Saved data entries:
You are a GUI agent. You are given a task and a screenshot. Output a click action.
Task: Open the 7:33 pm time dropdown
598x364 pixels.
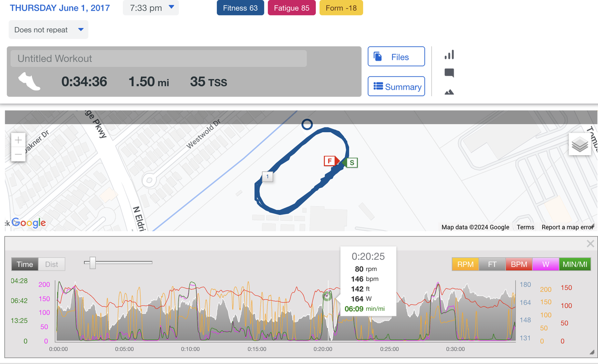(x=150, y=8)
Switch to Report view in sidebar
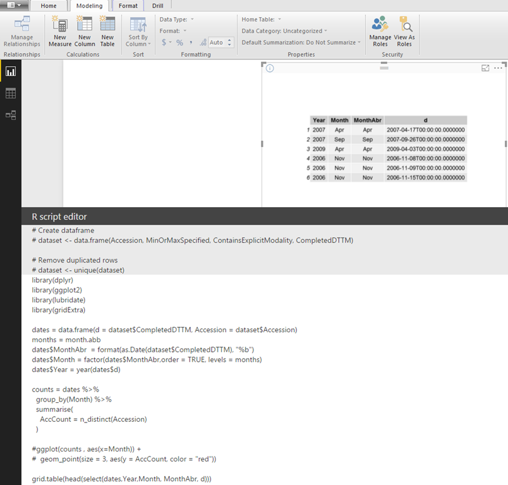 coord(10,71)
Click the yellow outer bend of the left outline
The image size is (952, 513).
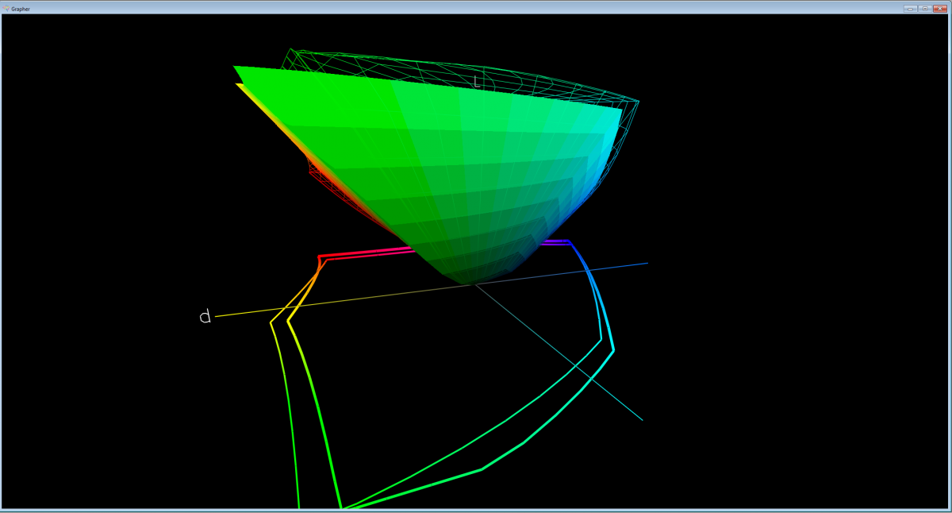tap(272, 322)
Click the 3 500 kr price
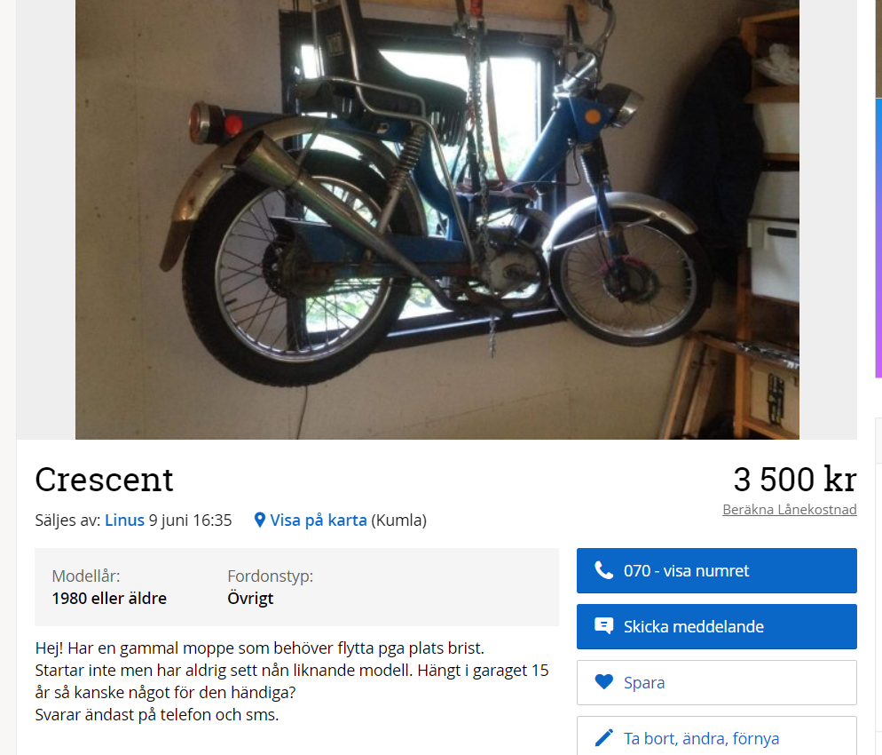The height and width of the screenshot is (755, 882). 795,480
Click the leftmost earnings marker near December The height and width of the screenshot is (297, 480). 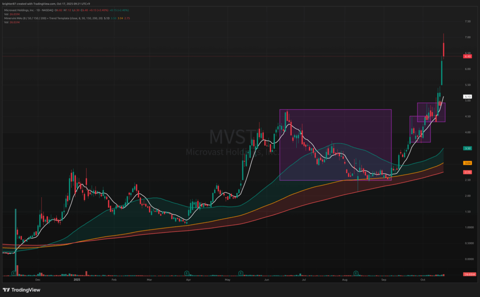pyautogui.click(x=14, y=272)
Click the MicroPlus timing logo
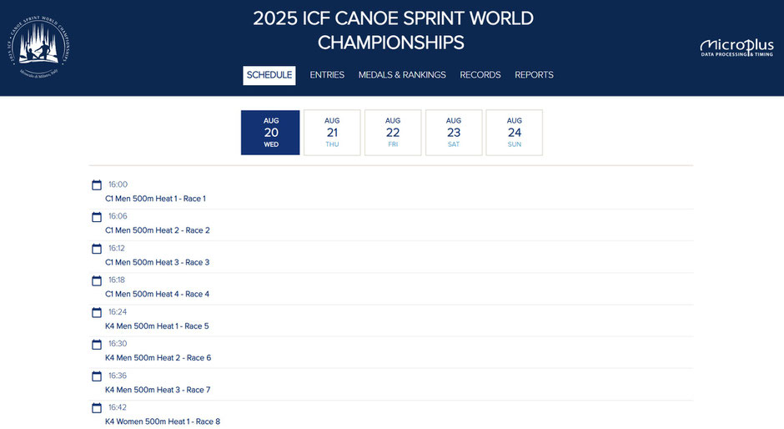Viewport: 784px width, 429px height. (736, 48)
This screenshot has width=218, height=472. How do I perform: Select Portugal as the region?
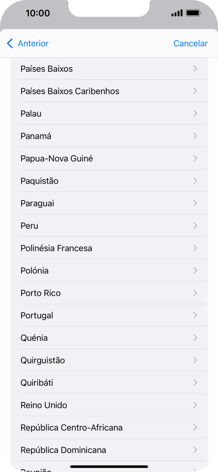click(x=109, y=315)
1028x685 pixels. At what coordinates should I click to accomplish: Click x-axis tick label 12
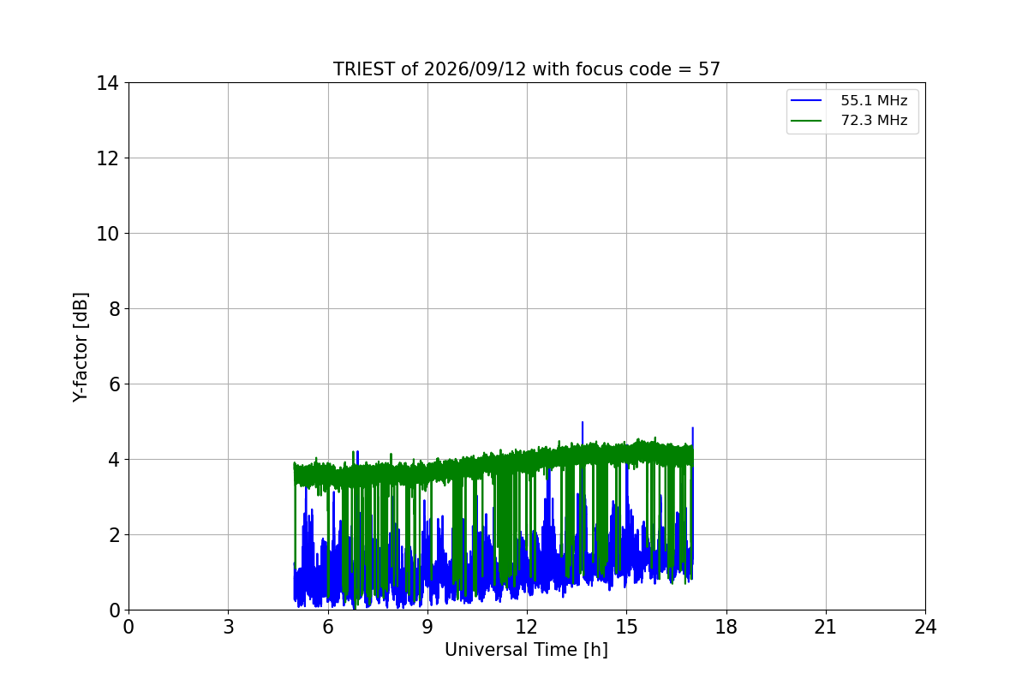point(527,627)
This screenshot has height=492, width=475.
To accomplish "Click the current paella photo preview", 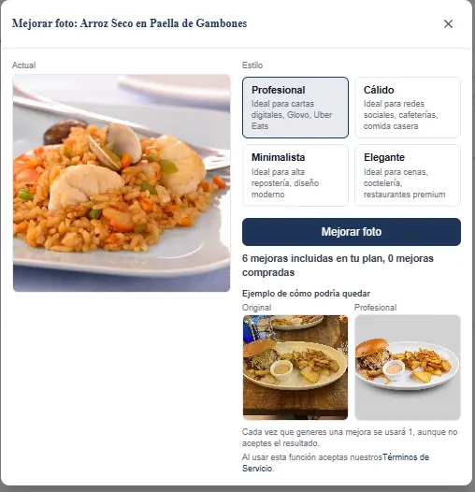I will 122,183.

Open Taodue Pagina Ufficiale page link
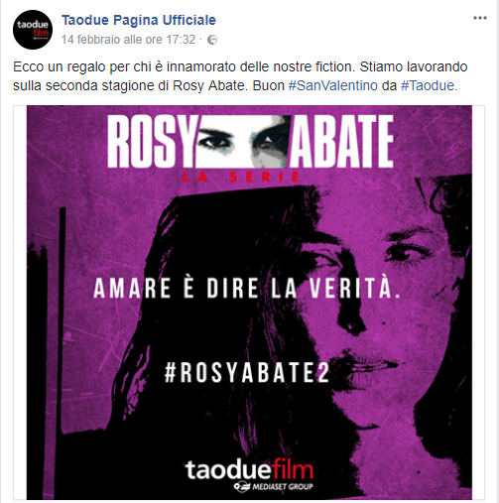(x=139, y=20)
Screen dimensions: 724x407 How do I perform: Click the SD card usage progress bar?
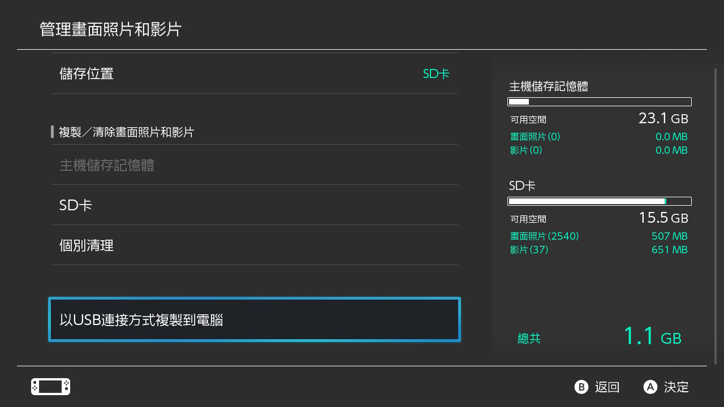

**TO DO:** Leaving the pictures out, set down exactly the lines from the one with "Open Taodue Pagina Ufficiale page link" through the end of the records.

**RESPONSE BELOW:**
Open Taodue Pagina Ufficiale page link
(x=139, y=20)
Screen dimensions: 724x407 How do I perform: Click the SD card usage progress bar?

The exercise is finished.